__Excerpt__
════

How Gender Disparities during the Rwandan Genocide Transformed Regional Human Rights
Author: Ekeoma Ugo Ezeh
Translated into Spanish by the Author
Unique to the Rwandan genocide is the manner in which everyday citizens were the main perpetrators of violence. Propaganda, mainly through radio and newspapers, played a very large part in the Rwandan genocide and its convincing power incensed Rwandans with little to no government affiliations to pick up arms against their neighbors and friends. In this way, the genocide was truly a nationwide community affair. Given the manner in which the genocide penetrated and upturned even the most rural communities, this paper explores how the Rwandan genocide disproportionately affected women and girls and further how its distinct consequences for women and girls affected human rights governance and mechanisms in Rwanda and in the region going forward.
Propaganda against Tutsi women
The propaganda reinforcing enmity between Hutus and Tutsis played a key role in galvanizing everyday Hutus to become genocidaires. Much of this propaganda took to specifically villainizing Tutsi women, characterizing them as deceitful seductresses. This trope sprang from existing cultural stereotypes whose roots laid in Rwanda’s colonial past (see History.com Editors, 2019). All Tutsis were seen as traitorous government agents of some sort, and Tutsi women were seen as tools of Tutsi men used to infiltrate Hutu society (Green, 2002, p. 747). This sentiment was exemplified in what was known as the Hutu 10 Commandments, which were first published in the popular newspaper Kangura. The Commandments as a whole encourage the idea that all matters of governing, no matter how large or small, should only be carried out by Hutus. Further, the first three commandments address Tutsi women specifically:
- Every Hutu should know that a Tutsi woman, wherever she is, works for the interest of her ethnic Tutsi group. Consequently, we should consider a traitor every Hutu who:
- marries a Tutsi woman;
- befriends a Tutsi woman;
- employs a Tutsi woman as a secretary or concubine.
- Every Hutu should know that our Hutu daughters are more suitable and dutiful in their roles as women, wives, and mothers of the family. Are they not more wonderful, good secretaries and more honest?
- Hutu women, be vigilant and try to bring your husbands, brothers, and sons back to reason. (van Haperen, 2012, p. 105)
Clear in these three commandments is an attempt from the broader Hutu society to protect Hutu men and Hutu families from the destructive grasp of Tutsi women. This paradigm created an especially large target on Tutsi women during the genocide.
One of the most obvious and perhaps to be expected ways in which women and girls were disproportionately affected by the genocide was by falling victim to rape and sexual abuse. Some estimate that there were between 250,000 and 500,000 rapes during the Rwandan genocide (Green, 2002, p. 751). Genocide propaganda reduced Tutsi women to their sexuality and accused them of using their sexuality to trick Hutu men. Given the environment of hatred and violence, these perceptions led to a cruel curiosity among Hutu perpetrators. The combination of the taboo surrounding interaction with Tutsi women and the extreme manner in which Hutu stereotypes sexualized them contributed to many Hutu genocidaires using the conflict as an opportunity to test the veracity of their preconceived notions about Tutsi women by taking advantage of them.

════

Saved data entries:
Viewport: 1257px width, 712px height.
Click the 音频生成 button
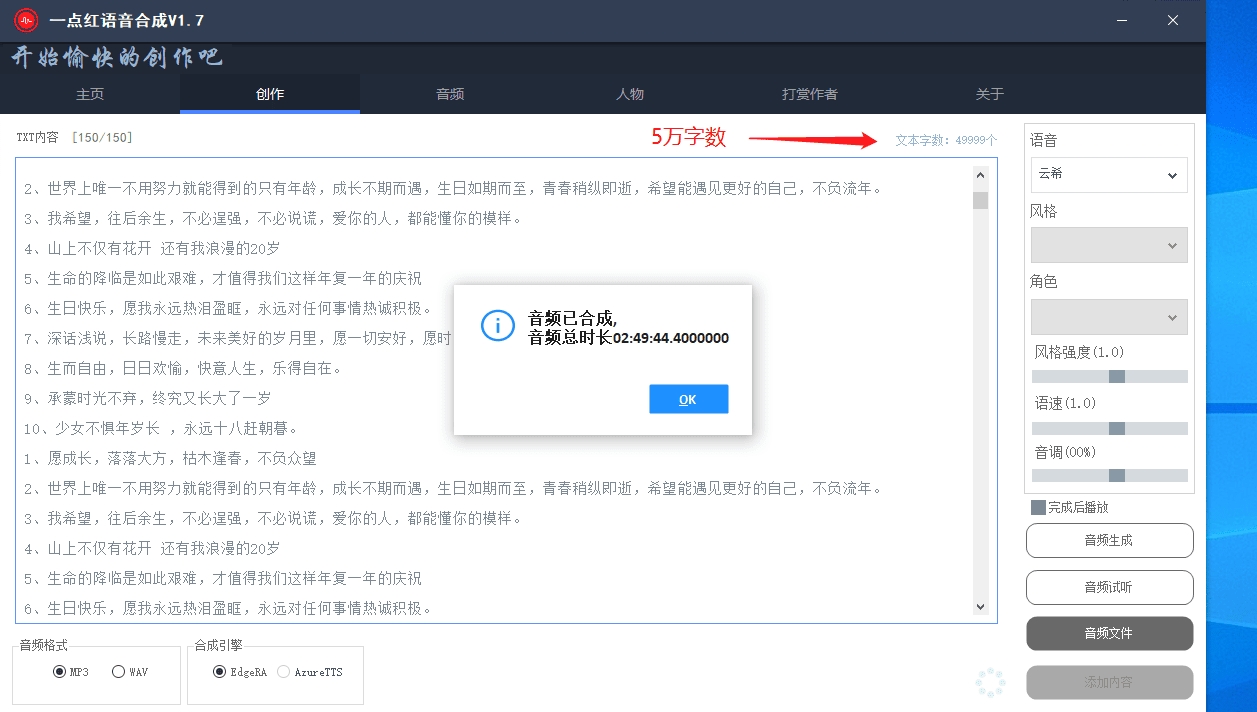(1109, 540)
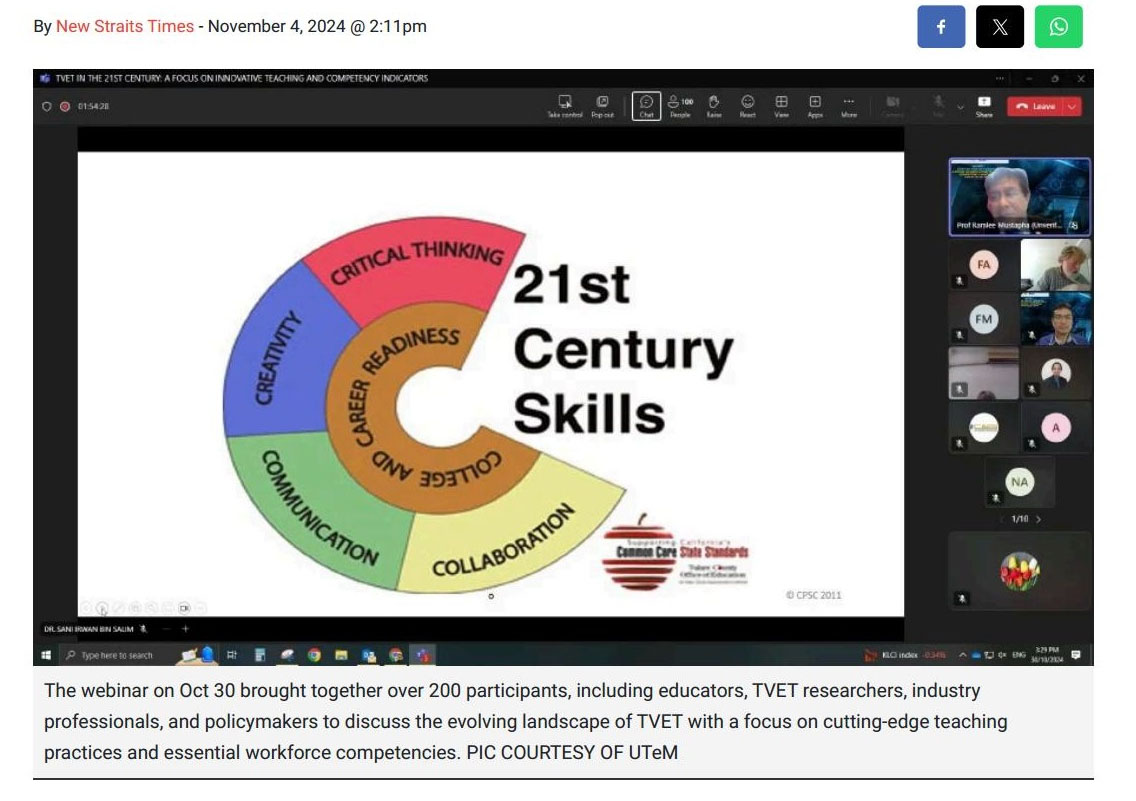Open the View layout options

click(x=781, y=105)
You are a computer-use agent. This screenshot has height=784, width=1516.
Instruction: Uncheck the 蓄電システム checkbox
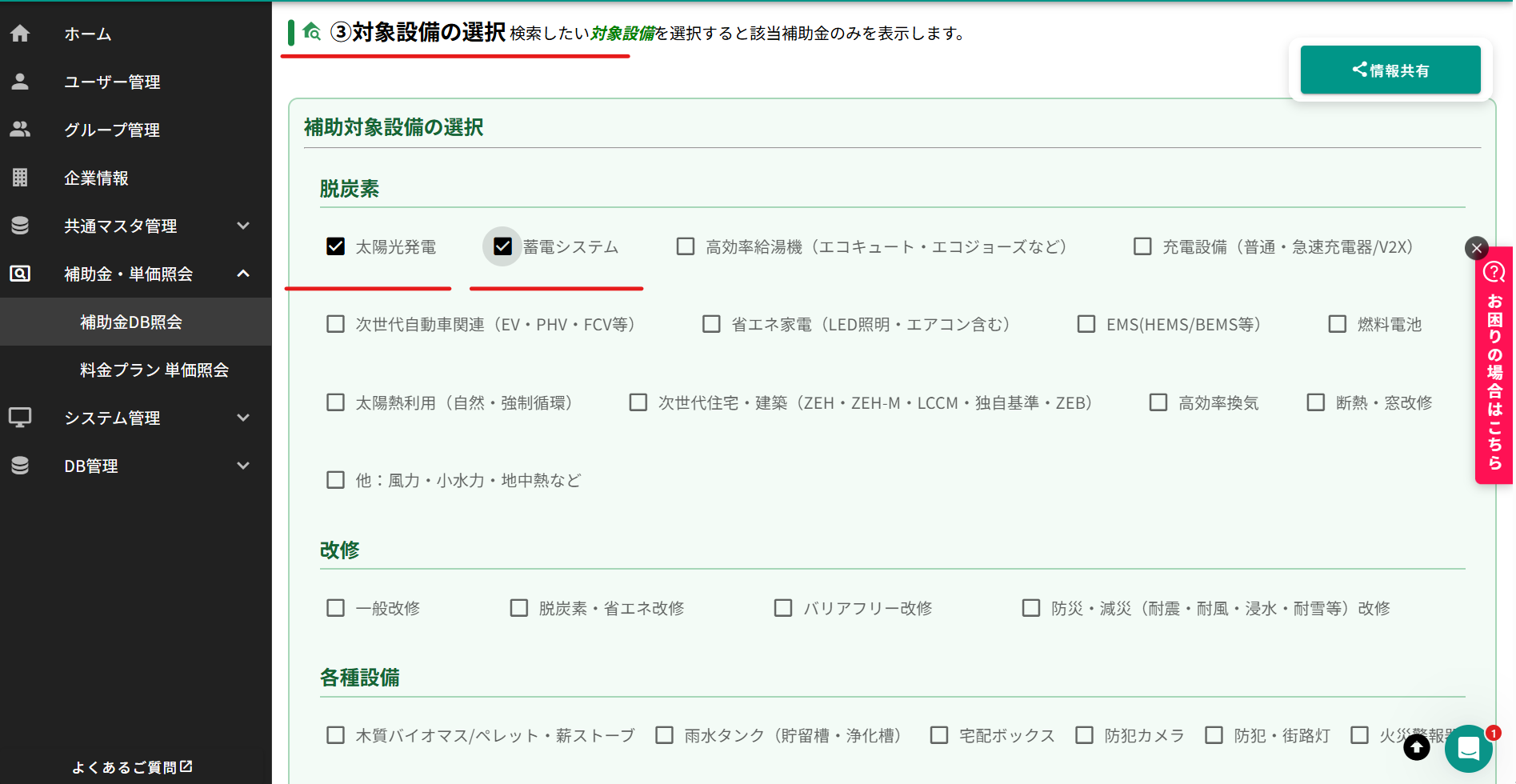[x=502, y=246]
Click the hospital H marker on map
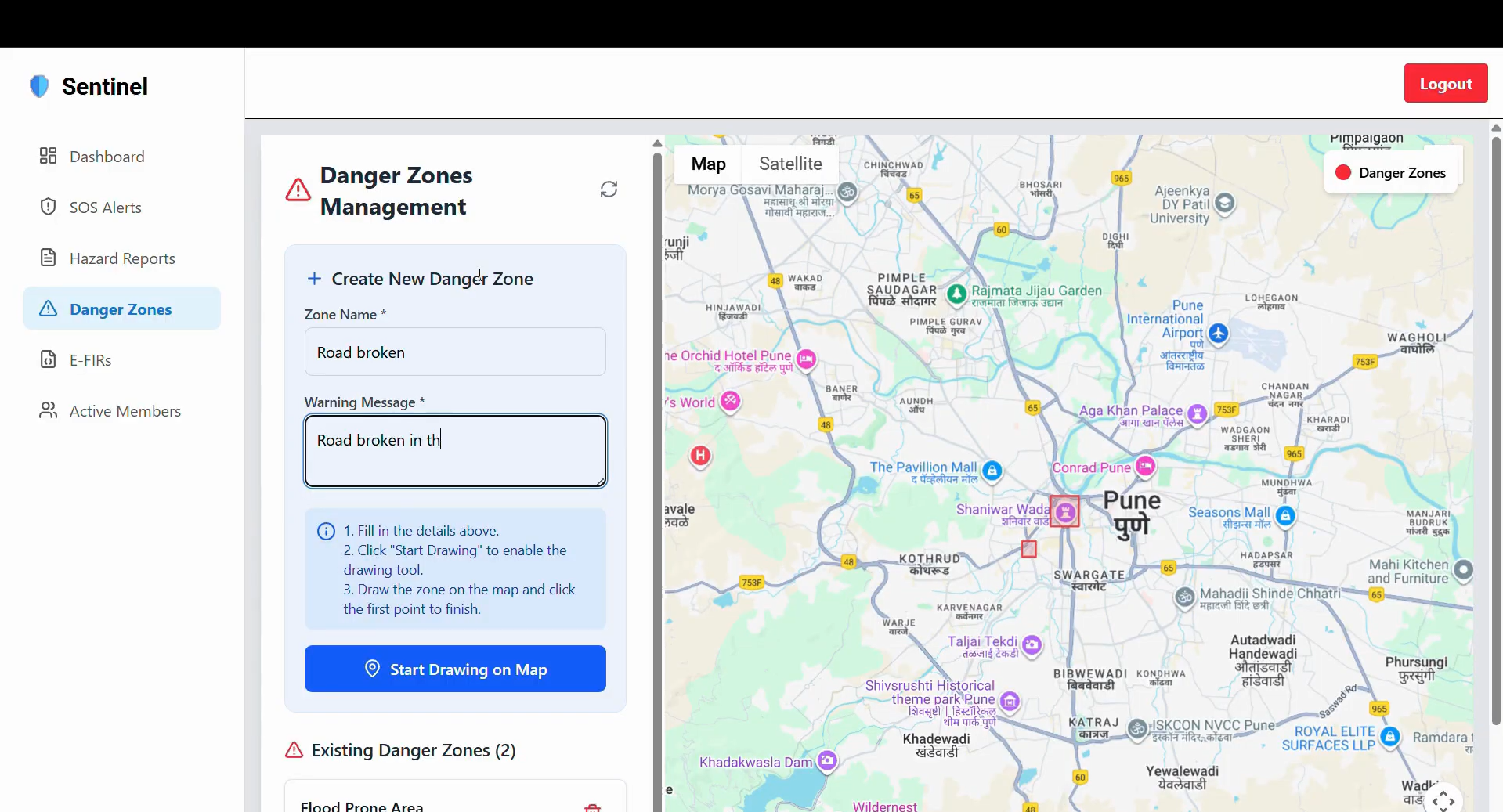1503x812 pixels. 700,456
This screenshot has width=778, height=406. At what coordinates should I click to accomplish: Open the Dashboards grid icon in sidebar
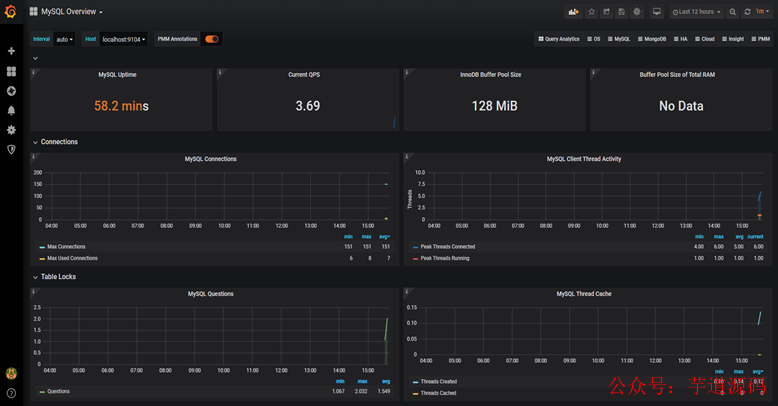pyautogui.click(x=11, y=71)
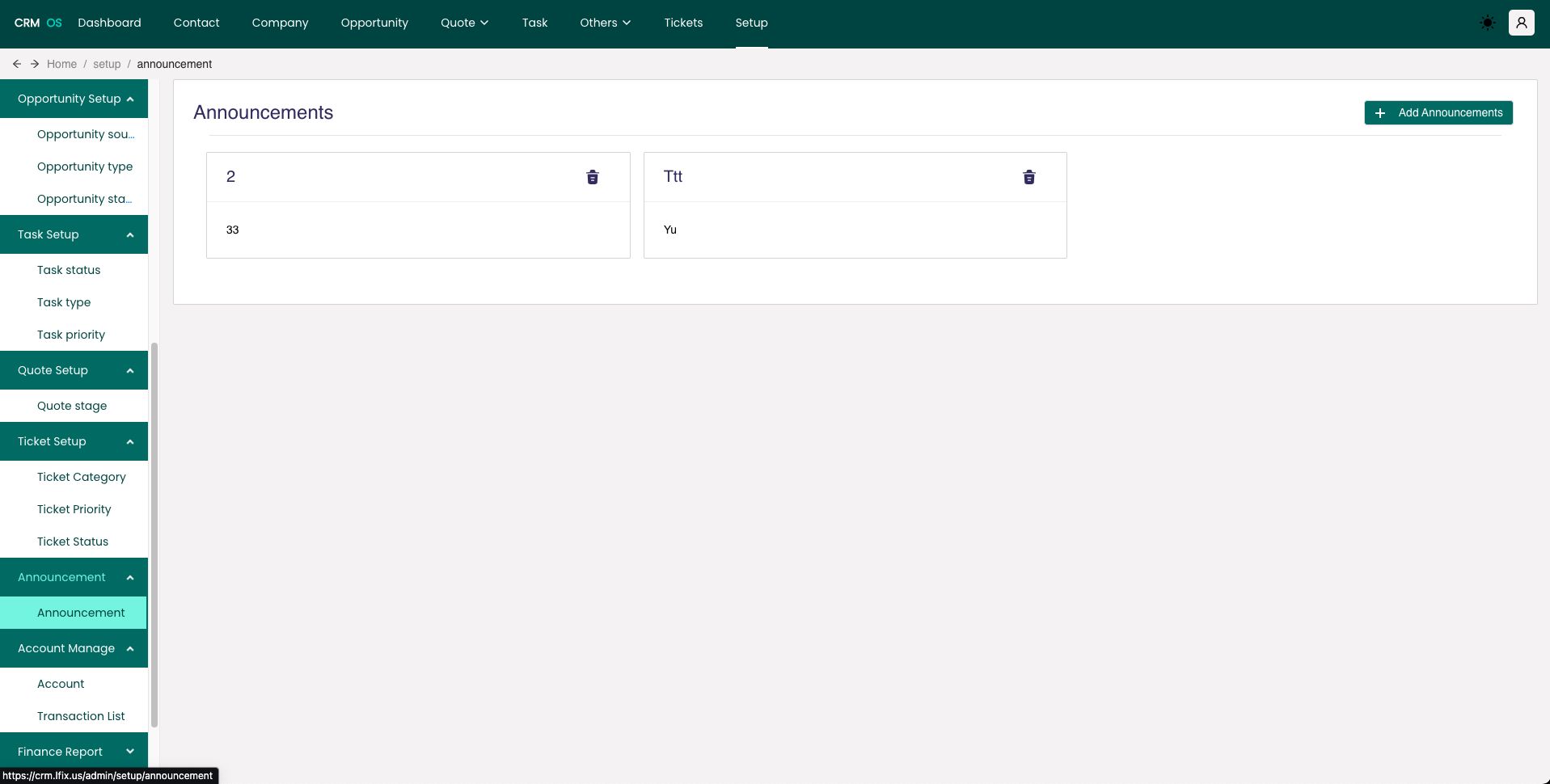Click the forward arrow in breadcrumb
This screenshot has width=1550, height=784.
coord(35,64)
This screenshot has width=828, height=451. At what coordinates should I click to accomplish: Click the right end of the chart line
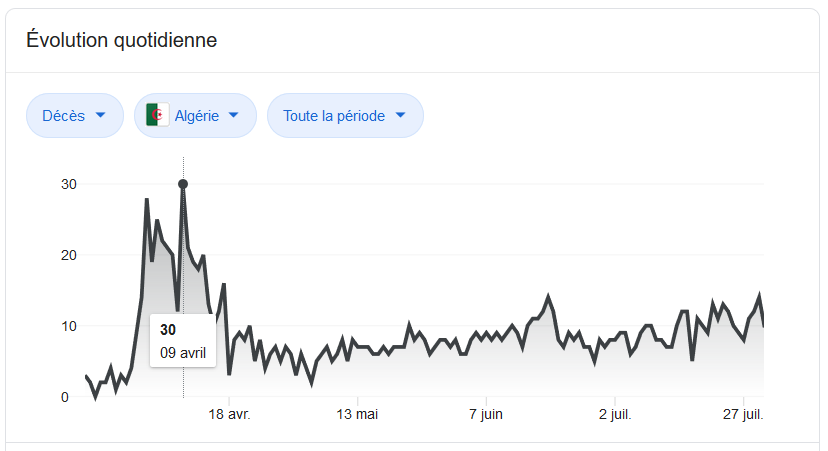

════

__Things to do__
- 1) According to the text on gender and the Rwandan genocide, in which newspaper were the Hutu 10 Commandments first published?
- 2) Reproduce the text on gender and the Rwandan genocide word for word from "- Hutu women, be" to "during the genocide.".

__List of answers__
- 1) Kangura.

- 2)
- Hutu women, be vigilant and try to bring your husbands, brothers, and sons back to reason. (van Haperen, 2012, p. 105)
Clear in these three commandments is an attempt from the broader Hutu society to protect Hutu men and Hutu families from the destructive grasp of Tutsi women. This paradigm created an especially large target on Tutsi women during the genocide.